Texto extraído.
En tal contexto, si con el tiempo mis tesis se confirmasen, los partidos polí­ticos dejarán de existir como instrumentos y serán las mismas sociedades las que se encarguen de diseñar  nuevas formas de organización polí­tica. Insisto entonces que será el territorio, el pequeño territorio el nuevo instrumento de organización, administración y poder polí­tico de la población, lo cual, desde luego, habrá de generar una nueva forma de estado en todas las esferas de su existencia polí­tica, administrativa, económica, cultural, social, educativa, ideológica, histórica.  

Esto que propongo ha tenido ya una forma de existencia en la antigua Atenas (desde luego con sus particularidades y singularidades históricas y humanas) implica la reconversión de los llamados estados modernos ahogados en sus propias normativas, limitaciones y fracasos. Sin duda, el asunto del estado no puede pensarse ni entenderse aislado de la organización jurí­dica que tradicionalmente ha sostenido y que se encuentra ahora, en la más absoluta contraposición con la complejidad, crecimiento y desarrollo humano.

En los primeros visos de la organización del estado “el gobierno ateniense no era  la asamblea de todo el pueblo sino el medio polí­tico ideal para hacer que los magistrados y funcionarios fuesen responsables ante el cuerpo ciudadano y estuviesen sometidos a su control. El instrumento mediante el cual se conseguí­a esto era una especie de representación, aunque diferí­a en aspectos muy importantes de las ideas modernas acerca de la representación. A lo que se aspiraba era a seleccionar un cuerpo suficientemente amplio para formar una especie de cote transversal o muestra de todo el cuerpo de ciudadanos, al cual se permití­a que, en un caso dado o durante un breve periodo, actuase en nombre del pueblo. Los plazos de ejercicio de los cargos eran breves; por lo general, habí­a una disposición contraria a la reelección; de este modo se encontraba abierto el camino para que otros ciudadanos interviniesen por un turno en la dirección de los asuntos polí­ticos. Con arreglo a esta polí­tica los cargos de magistrados no eran desempeñados, por regla general, por ciudadanos individualmente considerados, sino por grupos de diez ciudadanos, escogidos de modo que cada uno de ellos fuese miembro de una de las tribus en que estaban divididos los ciudadanos. Sin embargo, la mayor parte de los magistrados tení­an poco poder. Los dos cuerpos que formaban la clave de control popular en Atenas eran el Consejo de los Quinientos y los tribunales con sus grandes jurados populares [“¦]”[ 7].

Datos proporcionados.
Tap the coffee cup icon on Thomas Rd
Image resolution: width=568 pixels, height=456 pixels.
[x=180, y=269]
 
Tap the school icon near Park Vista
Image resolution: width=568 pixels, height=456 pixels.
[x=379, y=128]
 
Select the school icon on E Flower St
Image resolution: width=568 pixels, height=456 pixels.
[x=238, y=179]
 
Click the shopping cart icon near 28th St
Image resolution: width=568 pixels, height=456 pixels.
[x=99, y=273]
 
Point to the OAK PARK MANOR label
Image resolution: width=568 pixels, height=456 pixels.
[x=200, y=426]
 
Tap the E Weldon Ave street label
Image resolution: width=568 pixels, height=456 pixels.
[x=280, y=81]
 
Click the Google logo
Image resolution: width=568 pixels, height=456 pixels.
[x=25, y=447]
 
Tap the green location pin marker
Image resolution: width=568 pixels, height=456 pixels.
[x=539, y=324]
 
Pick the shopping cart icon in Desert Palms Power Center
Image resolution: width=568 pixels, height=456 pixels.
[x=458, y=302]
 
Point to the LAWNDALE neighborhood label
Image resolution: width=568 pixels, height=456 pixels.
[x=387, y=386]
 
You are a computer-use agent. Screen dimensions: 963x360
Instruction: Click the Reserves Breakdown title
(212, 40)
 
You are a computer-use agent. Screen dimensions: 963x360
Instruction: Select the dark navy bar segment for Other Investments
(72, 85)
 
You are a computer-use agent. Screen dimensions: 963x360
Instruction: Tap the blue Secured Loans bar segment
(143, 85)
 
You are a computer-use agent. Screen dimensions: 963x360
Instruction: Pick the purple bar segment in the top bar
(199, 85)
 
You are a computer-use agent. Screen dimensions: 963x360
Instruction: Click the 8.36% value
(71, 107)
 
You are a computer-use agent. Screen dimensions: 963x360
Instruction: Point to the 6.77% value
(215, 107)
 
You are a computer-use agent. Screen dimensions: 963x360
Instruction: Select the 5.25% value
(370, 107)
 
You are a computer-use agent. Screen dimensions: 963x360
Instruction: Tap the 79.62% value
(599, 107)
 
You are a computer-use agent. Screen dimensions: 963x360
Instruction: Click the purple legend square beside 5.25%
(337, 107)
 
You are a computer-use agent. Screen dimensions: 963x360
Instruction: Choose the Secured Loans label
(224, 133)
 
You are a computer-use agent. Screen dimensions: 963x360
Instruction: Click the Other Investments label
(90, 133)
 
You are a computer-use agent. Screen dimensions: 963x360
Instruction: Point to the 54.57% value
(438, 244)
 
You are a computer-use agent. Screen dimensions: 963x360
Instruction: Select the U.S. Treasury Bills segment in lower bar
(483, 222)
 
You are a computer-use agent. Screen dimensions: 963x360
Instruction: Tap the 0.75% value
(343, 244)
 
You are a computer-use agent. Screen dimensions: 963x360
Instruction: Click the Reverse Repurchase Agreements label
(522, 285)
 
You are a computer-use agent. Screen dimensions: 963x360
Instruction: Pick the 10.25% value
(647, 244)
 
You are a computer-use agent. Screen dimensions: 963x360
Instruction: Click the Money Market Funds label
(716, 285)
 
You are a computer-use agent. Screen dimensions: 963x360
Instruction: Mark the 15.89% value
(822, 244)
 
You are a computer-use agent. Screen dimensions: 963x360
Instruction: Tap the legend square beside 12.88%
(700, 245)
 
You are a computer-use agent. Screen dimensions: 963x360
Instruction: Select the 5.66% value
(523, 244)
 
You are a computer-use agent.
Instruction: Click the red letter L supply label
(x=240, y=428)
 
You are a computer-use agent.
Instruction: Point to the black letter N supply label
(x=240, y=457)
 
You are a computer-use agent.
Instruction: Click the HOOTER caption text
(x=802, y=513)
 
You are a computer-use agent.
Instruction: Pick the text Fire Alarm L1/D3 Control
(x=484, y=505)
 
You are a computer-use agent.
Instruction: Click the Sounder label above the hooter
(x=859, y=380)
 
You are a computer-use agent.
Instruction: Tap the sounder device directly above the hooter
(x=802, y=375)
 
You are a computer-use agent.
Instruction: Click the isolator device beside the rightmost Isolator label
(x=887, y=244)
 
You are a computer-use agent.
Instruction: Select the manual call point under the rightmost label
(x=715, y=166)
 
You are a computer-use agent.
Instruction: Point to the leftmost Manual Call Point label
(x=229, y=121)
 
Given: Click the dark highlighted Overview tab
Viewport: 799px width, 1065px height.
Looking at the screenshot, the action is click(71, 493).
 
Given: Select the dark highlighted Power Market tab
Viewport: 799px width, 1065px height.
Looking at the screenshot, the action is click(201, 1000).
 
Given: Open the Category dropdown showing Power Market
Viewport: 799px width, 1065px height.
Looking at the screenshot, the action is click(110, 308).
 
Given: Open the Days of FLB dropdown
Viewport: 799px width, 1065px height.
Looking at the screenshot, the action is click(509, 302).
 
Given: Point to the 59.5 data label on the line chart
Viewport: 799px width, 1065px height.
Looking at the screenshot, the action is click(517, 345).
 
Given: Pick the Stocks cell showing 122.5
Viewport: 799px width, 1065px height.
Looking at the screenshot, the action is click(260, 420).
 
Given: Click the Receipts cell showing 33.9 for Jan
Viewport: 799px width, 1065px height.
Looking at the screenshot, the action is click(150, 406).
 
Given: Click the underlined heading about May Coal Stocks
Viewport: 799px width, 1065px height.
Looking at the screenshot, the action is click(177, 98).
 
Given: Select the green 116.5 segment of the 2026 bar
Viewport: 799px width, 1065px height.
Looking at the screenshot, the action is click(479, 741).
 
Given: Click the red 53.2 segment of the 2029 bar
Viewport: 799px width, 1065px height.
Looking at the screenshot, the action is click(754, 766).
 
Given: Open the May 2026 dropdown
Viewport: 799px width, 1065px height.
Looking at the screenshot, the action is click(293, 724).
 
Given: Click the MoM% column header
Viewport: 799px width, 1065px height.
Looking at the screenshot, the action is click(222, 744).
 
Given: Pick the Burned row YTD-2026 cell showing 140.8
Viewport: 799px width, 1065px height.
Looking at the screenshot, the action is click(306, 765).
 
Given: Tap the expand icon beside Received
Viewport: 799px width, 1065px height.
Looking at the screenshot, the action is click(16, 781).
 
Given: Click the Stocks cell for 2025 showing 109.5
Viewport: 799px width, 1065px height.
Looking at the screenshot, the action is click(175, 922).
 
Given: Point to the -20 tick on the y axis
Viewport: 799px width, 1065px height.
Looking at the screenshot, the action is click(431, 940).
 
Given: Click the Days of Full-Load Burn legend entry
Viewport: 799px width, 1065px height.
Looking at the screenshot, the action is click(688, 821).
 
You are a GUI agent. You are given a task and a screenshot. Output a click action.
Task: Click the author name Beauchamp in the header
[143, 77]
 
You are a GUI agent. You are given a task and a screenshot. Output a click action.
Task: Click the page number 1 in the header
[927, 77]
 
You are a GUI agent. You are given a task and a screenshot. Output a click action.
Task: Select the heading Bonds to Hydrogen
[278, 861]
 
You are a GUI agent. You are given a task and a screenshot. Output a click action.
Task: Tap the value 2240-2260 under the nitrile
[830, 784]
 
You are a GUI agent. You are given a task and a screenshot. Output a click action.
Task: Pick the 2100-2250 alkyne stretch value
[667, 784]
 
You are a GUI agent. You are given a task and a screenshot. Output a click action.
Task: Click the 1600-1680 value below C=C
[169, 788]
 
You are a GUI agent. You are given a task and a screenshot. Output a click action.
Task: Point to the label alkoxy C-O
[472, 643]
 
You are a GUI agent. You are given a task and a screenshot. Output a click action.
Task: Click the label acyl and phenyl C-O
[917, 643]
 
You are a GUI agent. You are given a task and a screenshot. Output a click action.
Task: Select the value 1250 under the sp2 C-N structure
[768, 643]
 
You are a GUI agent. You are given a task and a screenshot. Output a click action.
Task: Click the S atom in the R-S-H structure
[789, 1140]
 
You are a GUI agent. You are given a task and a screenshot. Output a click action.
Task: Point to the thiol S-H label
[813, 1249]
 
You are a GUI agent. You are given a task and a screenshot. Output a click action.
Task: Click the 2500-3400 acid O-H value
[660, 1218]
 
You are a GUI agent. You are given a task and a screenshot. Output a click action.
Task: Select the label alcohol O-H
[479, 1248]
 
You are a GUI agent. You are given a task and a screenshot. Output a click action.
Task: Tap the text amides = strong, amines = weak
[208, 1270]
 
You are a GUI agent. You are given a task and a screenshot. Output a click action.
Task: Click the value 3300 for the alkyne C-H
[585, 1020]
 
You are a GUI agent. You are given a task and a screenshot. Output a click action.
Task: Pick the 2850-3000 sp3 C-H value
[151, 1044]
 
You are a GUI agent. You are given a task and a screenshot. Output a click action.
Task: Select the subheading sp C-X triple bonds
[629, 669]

Instrucción. Reanuda el texto sobre el territorio como forma de organización política y el gobierno ateniense a partir de su última oración.

Respuesta.
Está claro pues, que la capacidad de la población va mucho más allá de elegir a sus gobernantes. La sola elección implica reducir a dicha población a la asimilación de una cultura de supeditación, dependencia, inactividad organizativa. Así­ pues, los elegidos crean y recrean sus propios mecanismos de defensa. Normas, reglamentos, disposiciones y marañas que garanticen su estabilidad en el poder, son algunos de los elementos de los que hacen uso para su reelección. Pero lo cierto es que su conexión, articulación con la población que les elige de diluye con la misma rapidez con la que se esfuma el tiempo electoral. En tal caso, la sociedad pierde contacto con el control del estado y con ello, la generación de dos mundos (el mundo de los partidos y el mudo real de la población) parece normar la cotidianidad social.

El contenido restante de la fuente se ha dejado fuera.